Lego Mindstorms NXT (2006)
This system made programmable robotics accessible to kids, but it was finicky—a reminder that humans and robots will never fully understand each other.

Nintendo ROB (1985)
The Robot Operating Buddy never worked very well, but it did help Nintendo sell video-game systems.

Kirobo (2014)
This one-foot-tall Japanese robot spent 18 months doing chores on the International Space Station.

Benign, but Still Creepy

Moley Robotic Chef (2017)
A pair of robotic arms sticking out from the kitchen backsplash, it promises to produce Michelin-star-worthy food. We’ll see …

Moley Robotic Chef (Wolfgang Rattay / REUTERS)

Kompaï (2010)
A service robot for elderly and disabled people, it looks like a shell-shocked vacuum cleaner forced into human servitude.

HRP-4C (2009)
Also known as Miim, this humanoid robot can sing and dance. Some have called it “hot.”

Stacy (2016)
A headless, speechless cart that transports heavy containers.

PETMAN (2011)
Despite its appearance, petman is a friendly helper: It sacrifices itself for the good of humans by testing hazmat suits.

Adorable, but Terrifying

SandFlea (2011)
This tiny military robot can jump up to 30 feet over a wall or onto a building—a reminder that, like spiders, the smallest things can be among the most frightening.

Shakey (1966)
One of the first robots that could reason about its future actions, Shakey got its name from its jerky movements, which were at once lovable and unsettling.

Just Plain Terrifying

Atlas (Boston Dynamics)

Hadaly (1886)
In the 1886 novel The Future Eve, a fictional Thomas Edison creates this machine woman in order to avoid the “flaws” of a real one.

Atlas (2013)
If you were lost, would you let this search-and-rescue robot carry you to safety?

Replicants, Cylons, and Other Robot Humans
The ultimate nightmare: that ordinary people might really be robots.

Terrifying and Creepy

Rossum’s Universal Robots (1921)
The Czech writer Karel Čapek coined the word robot in his play R.U.R. His “roboti” rose up against and annihilated their human overlords.

MQ-9 Reaper (2007)
Also known as the Predator B, this drone ushered in a new era of modern warfare, in which machines can do the fighting for us.

SquishBot (2009)
A soft, tiny robot that can scale walls and traverse narrow passages.

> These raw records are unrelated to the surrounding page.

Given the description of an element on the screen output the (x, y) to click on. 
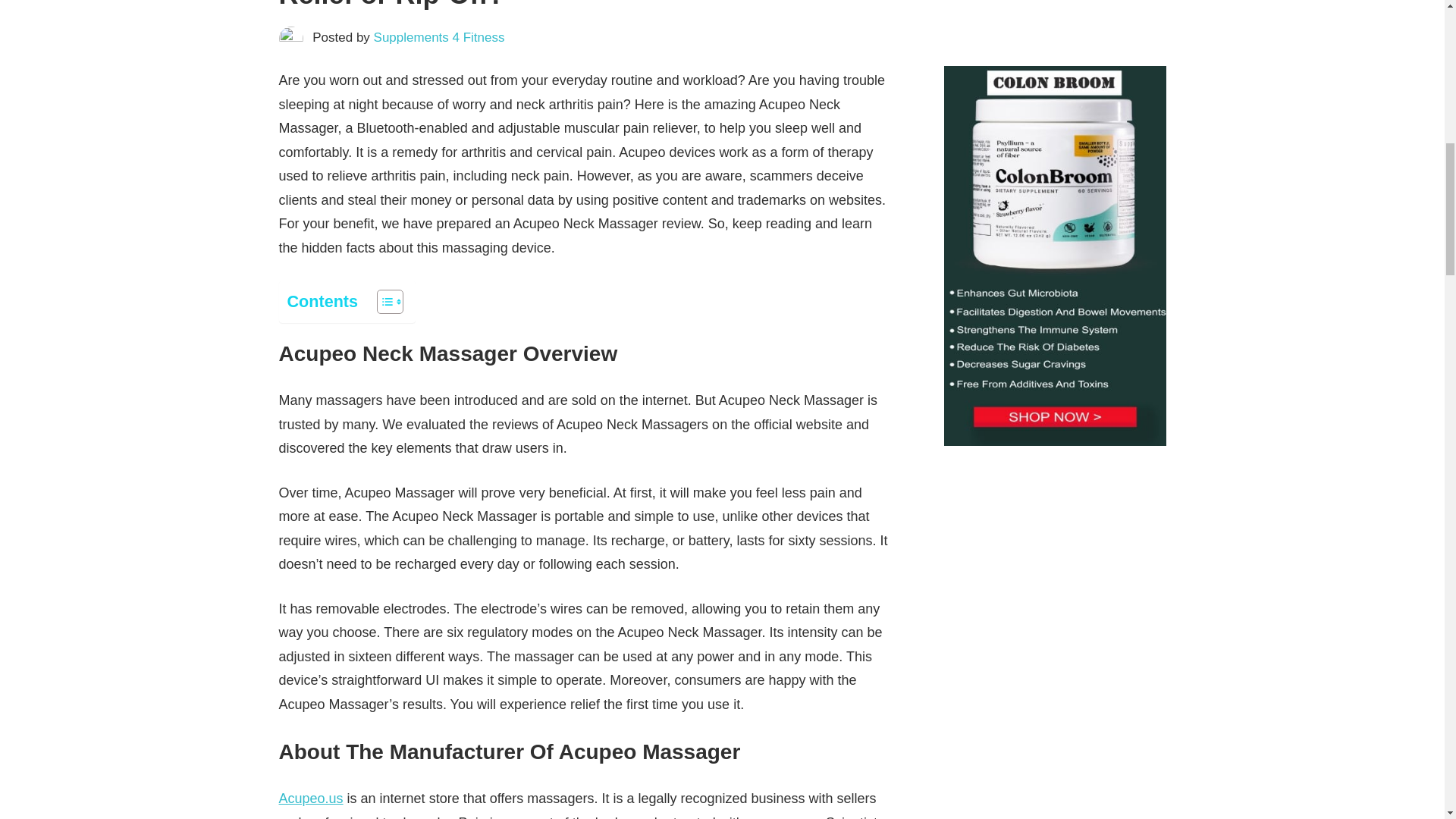
Acupeo.us (311, 798)
View all posts by Supplements 4 Fitness (439, 37)
Supplements 4 Fitness (439, 37)
Given the description of an element on the screen output the (x, y) to click on. 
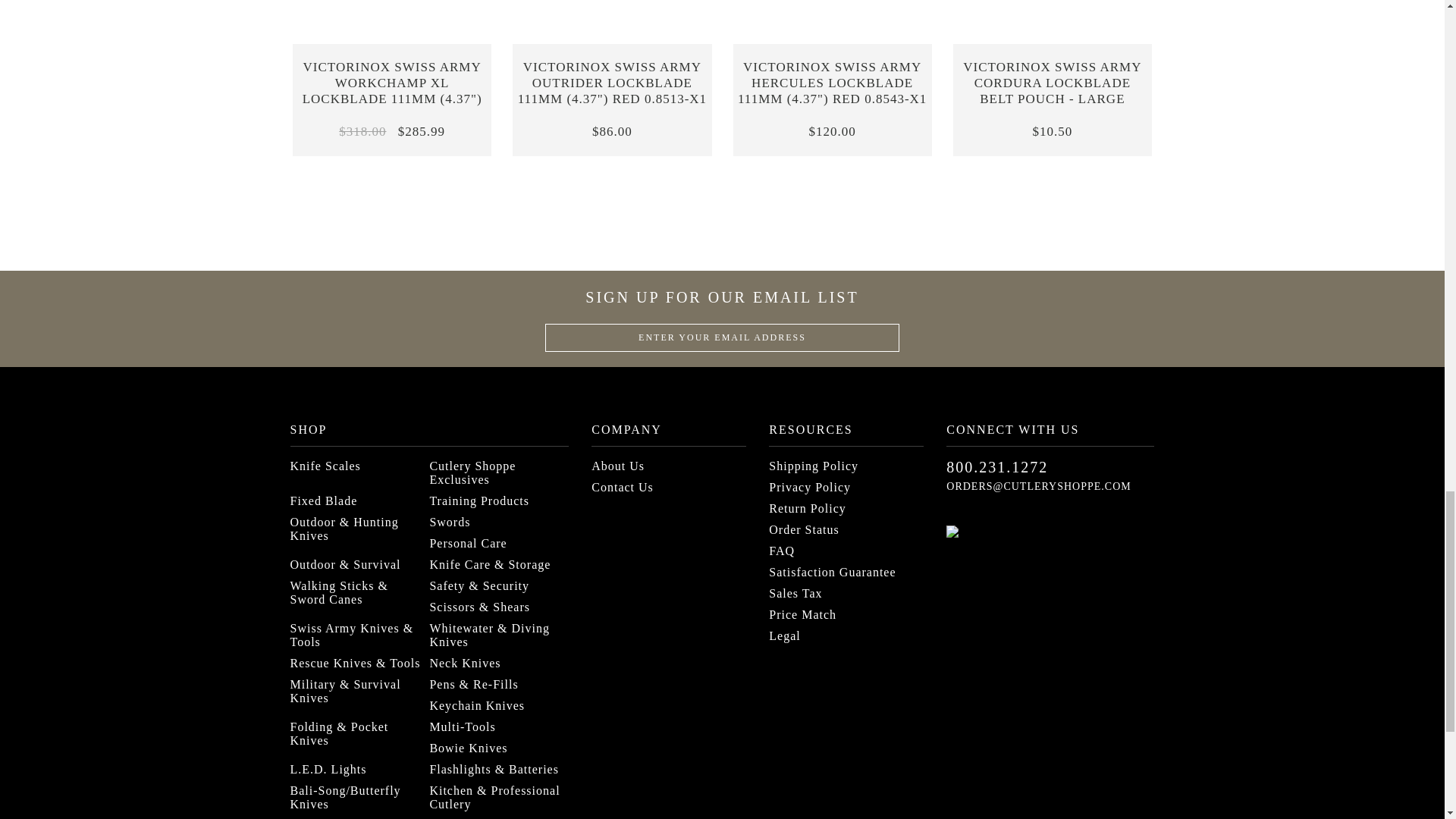
enter your email address (721, 337)
Given the description of an element on the screen output the (x, y) to click on. 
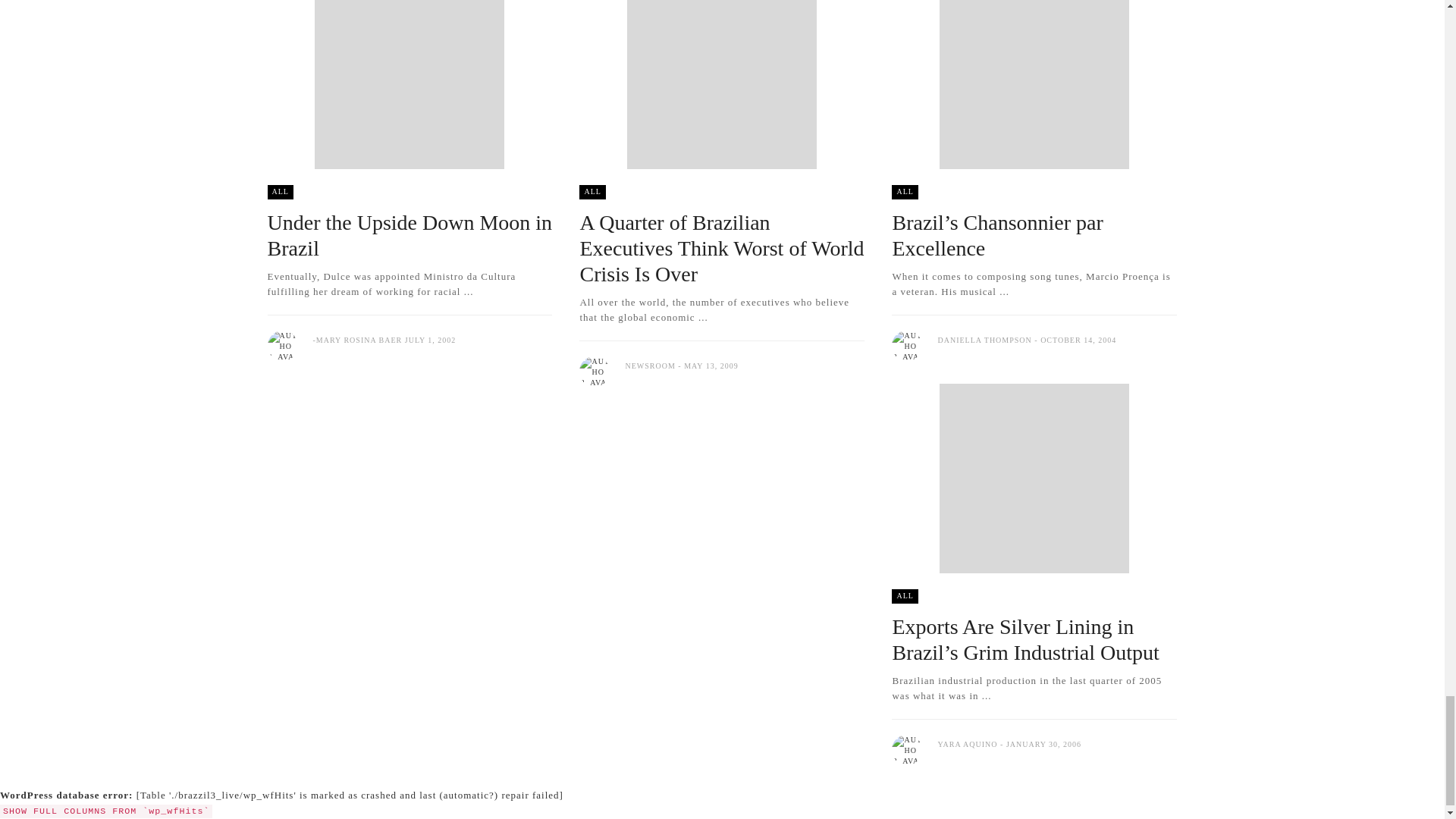
View all posts in 1 (904, 595)
View all posts in 1 (592, 192)
View all posts in 1 (904, 192)
View all posts in 1 (279, 192)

Someday it might be able to sneak through vents to watch you.

Just Plain Creepy

Nanobots (theoretical)
Molecular-scale robots might have lifesaving applications, but the idea of billions of robot invisible to the human eye is enough to make anyone’s skin crawl.

Lexy and Tess (Wolfgang Rattay / Reuters)

BigDog (2005)
This U.S.-military robot is meant to carry loads for soldiers, but it looks (and moves) like something out of an apocalyptic thriller.

Lexy and Tess (2014)
Pole-dancing robotic strippers. Nobody asked for this.

A Little of Everything: Creepy, Adorable, Terrifying, and Benign

HAL 9000 (1968)
A glowing red lens with a calm voice, hal from 2001: A Space Odyssey showed that the terror of robots is not just physical but existential: logic stripped of human reason.

PackBot (iRobot)

PackBot (2001)
Made by the same company as the Roomba, PackBot searched the World Trade Center rubble after 9/11 and helped Iraq War soldiers dispose of roadside bombs.

Eric Robot (1928)
One of the world’s first humanoid robots, Eric was built as a surrogate for the Duke of York and appeared in his stead at public events. Its head and limbs could be moved via remote control.

Sojourner (1996)
The nasa rover landed on Mars in 1997 to take pictures. Expected to work for just a week, Sojourner toiled for 85 days before shutting down.